Nothing (physically) has actually failed. All 4 blades are running their VMs and accessing the shared back-end storage. No network burps, etc. CLVM is unusable and any LVM commands hang.
Here's where it gets really strange.....
Go to the blade that has "failed" and shut down all the VMs (just to be safe-- they are all running fine).
Go to the node that tried to fence the failed node and run: fence_ack_manual -e -n <failed node>
The 3 "surviving" nodes are instantly fine. group_tool reports "none" for state and all CLVM commands work properly.
OK, now reboot the "failed" node. It reboots and rejoins the cluster. CLVM commands work, but are slow.

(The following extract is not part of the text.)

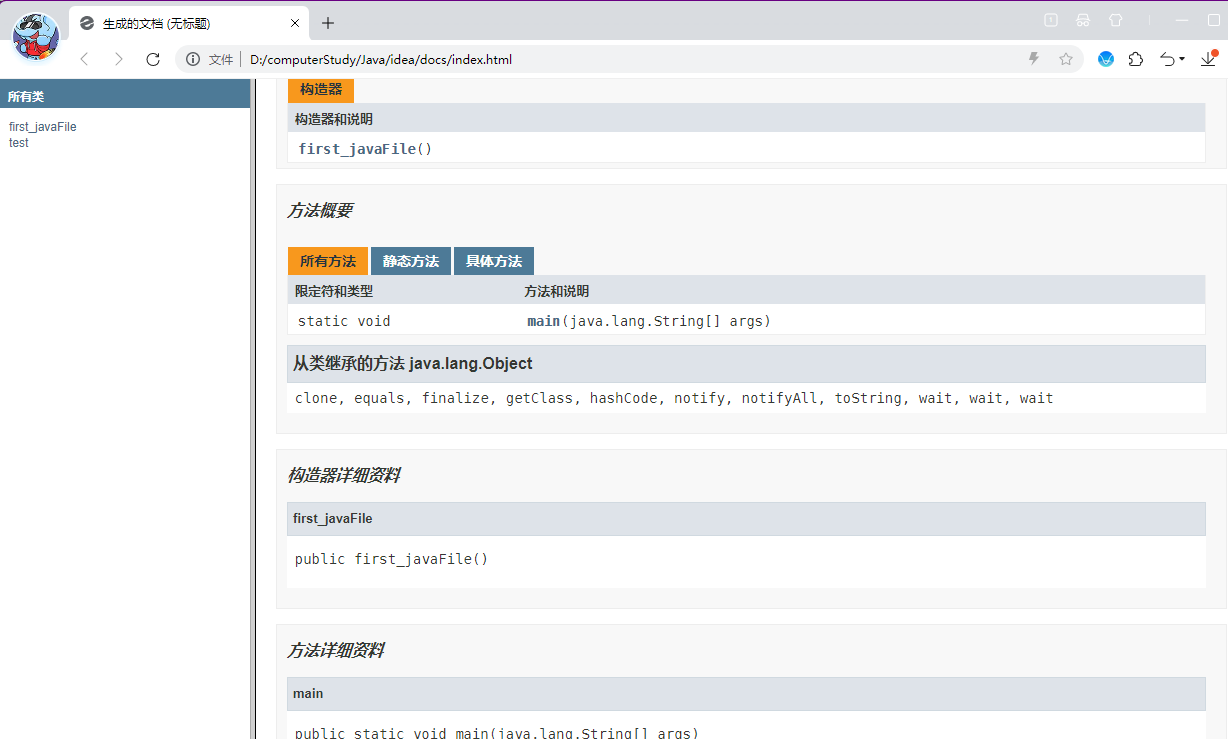This screenshot has height=739, width=1228.
Task: Open the bookmark star in the address bar
Action: [x=1066, y=59]
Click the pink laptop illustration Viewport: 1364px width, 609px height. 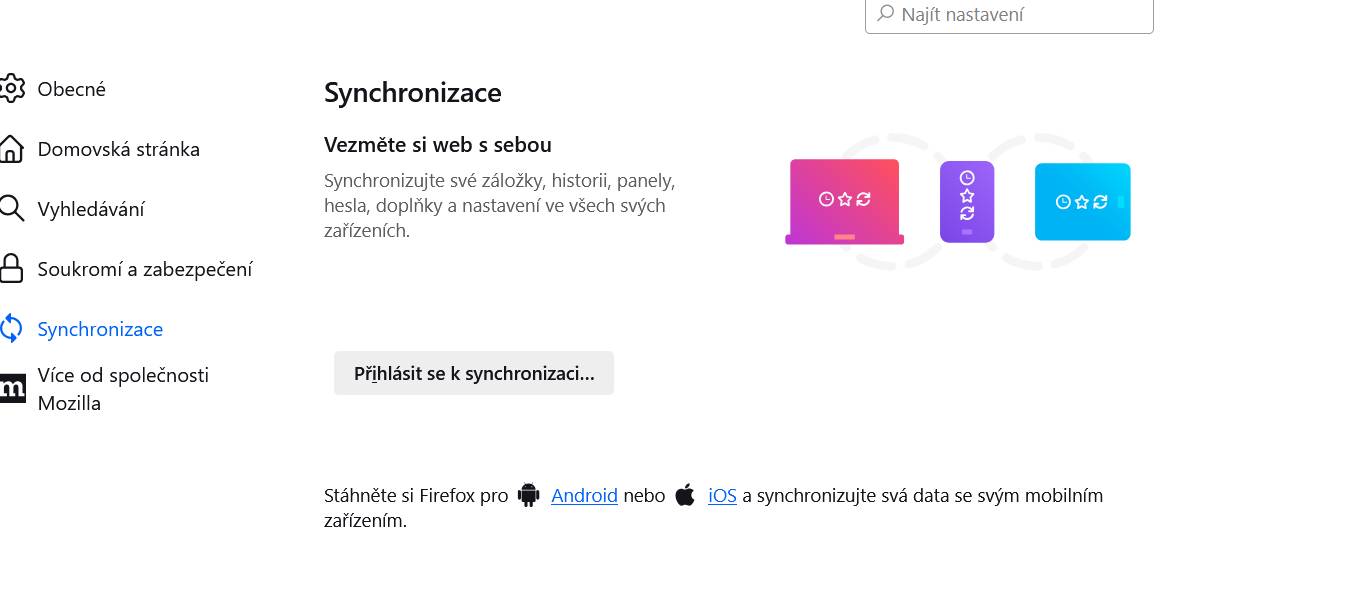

Lots of these errors: openais[7154]: [TOTEM] Retransmit List: fe ff
Only time I've seen this happen is when something starves a node (slow network, loaded cpu, insufficient ram...).

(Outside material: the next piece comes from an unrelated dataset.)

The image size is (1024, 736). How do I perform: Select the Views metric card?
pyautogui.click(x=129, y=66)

- This goes on for about 10 minutes and the whole cycle repeats (one of the other nodes will "fail"...)
If a totem packet fails to return from a node within a set period of time more than a set number of times in a row, the node is declared lost and a fence action is initiated.
What I've tried:
- Switches have IGMP snooping disabled. This is a simple config, so no switch-to-switch multicast is needed (all cluster/multicast traffic stays on the blade enclosure switch). I've had the cluster messages use the front-end net and the back-end net (different switch model)-- no change in behavior.

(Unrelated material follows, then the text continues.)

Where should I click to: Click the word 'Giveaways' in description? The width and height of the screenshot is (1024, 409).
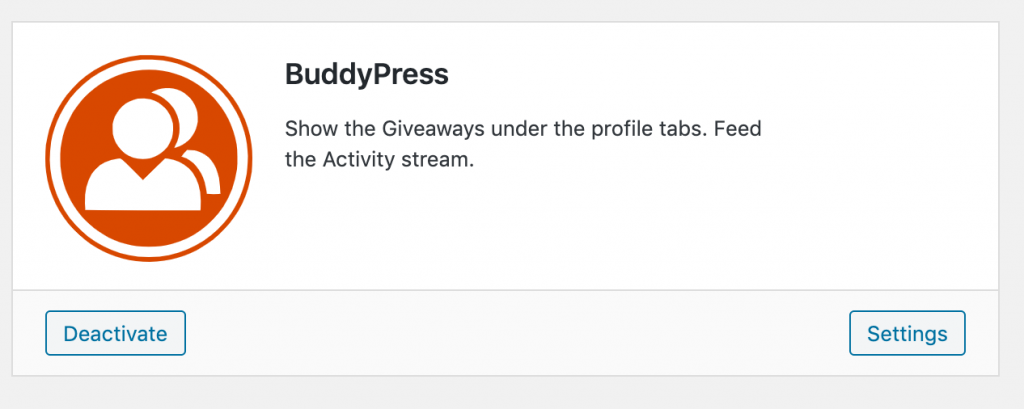[x=433, y=129]
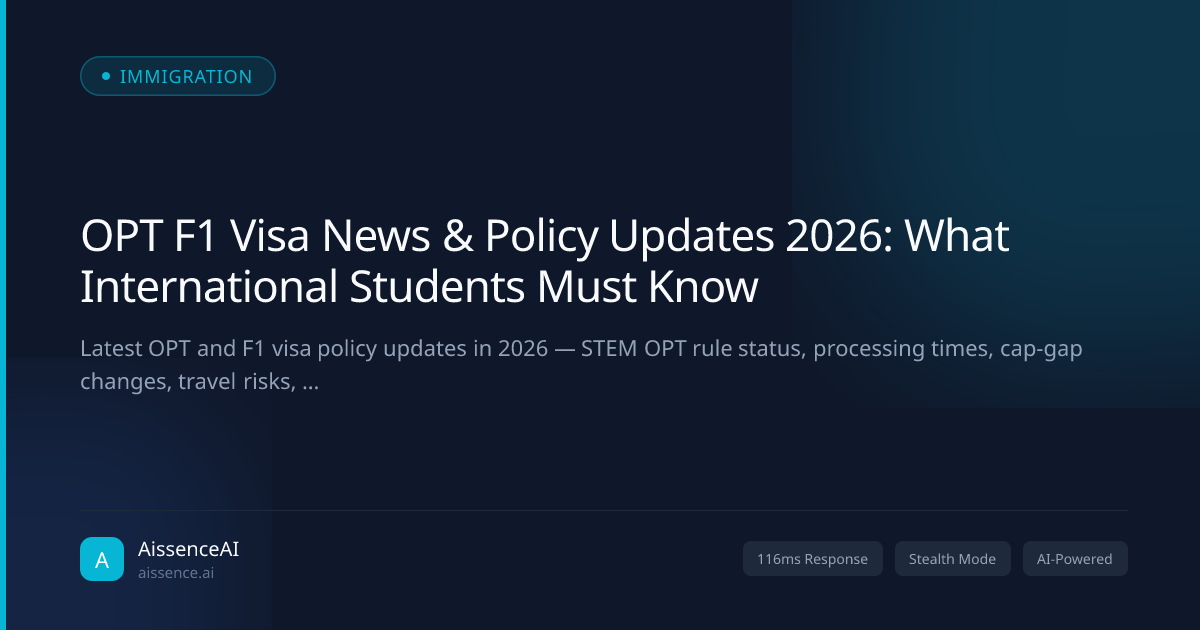Click the Stealth Mode tag
The image size is (1200, 630).
point(952,559)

Are the multicast groups static? Is STP disabled?
Running the latest RH patched openais from their Beta channel: openais-0.80.6-37.el5 (yes, I actually have RH licenses, just prefer CentOS for various reasons).
Tested multicast by enabling multicast/ICMP and running multicast pings. Ran with no data loss for > 10 minutes. (IBM Tech web site article-- where the end of the article say it's almost always a network problem.)
I'm leaning to a network problem, too.
- Tried various configuration changes such as defining two rings. No change (or got worse- the dual ring config triggers a kernel bug).
I don't think RRP worked in EL5... Maybe it does now?
I've read about every article I can find... they usually fall into two camps:
Multiple years old, so no idea if it's accurate with today's versions of the software.
People trying to do 2-node clusters and wondering why they lose quorum.
My feeling is that this is an openais issue-- the ring gets out of sync and can't fix itself. This system needs to go "production" in a matter of weeks, so I'm not sure I want to dive into doing some sort of custom compiled CLVM/Corosync/Pacemaker config. Since this software has been around for years, I believe it's something simple I'm just missing.
Thanks for any help/ideas...
--- Cris
First and foremost; Get fencing working. At the very least, a lost node will reboot and the cluster will recover as designed. It's amazing how many problems "just go away" once fencing is properly configured. Please read this:
https://alteeve.com/w/2-Node_Red_Hat_KVM_Cluster_Tutorial#Concept.3B_Fencing
It's for EL6, but it applies to EL5 exactly the same (corosync being the functional replacement for openais).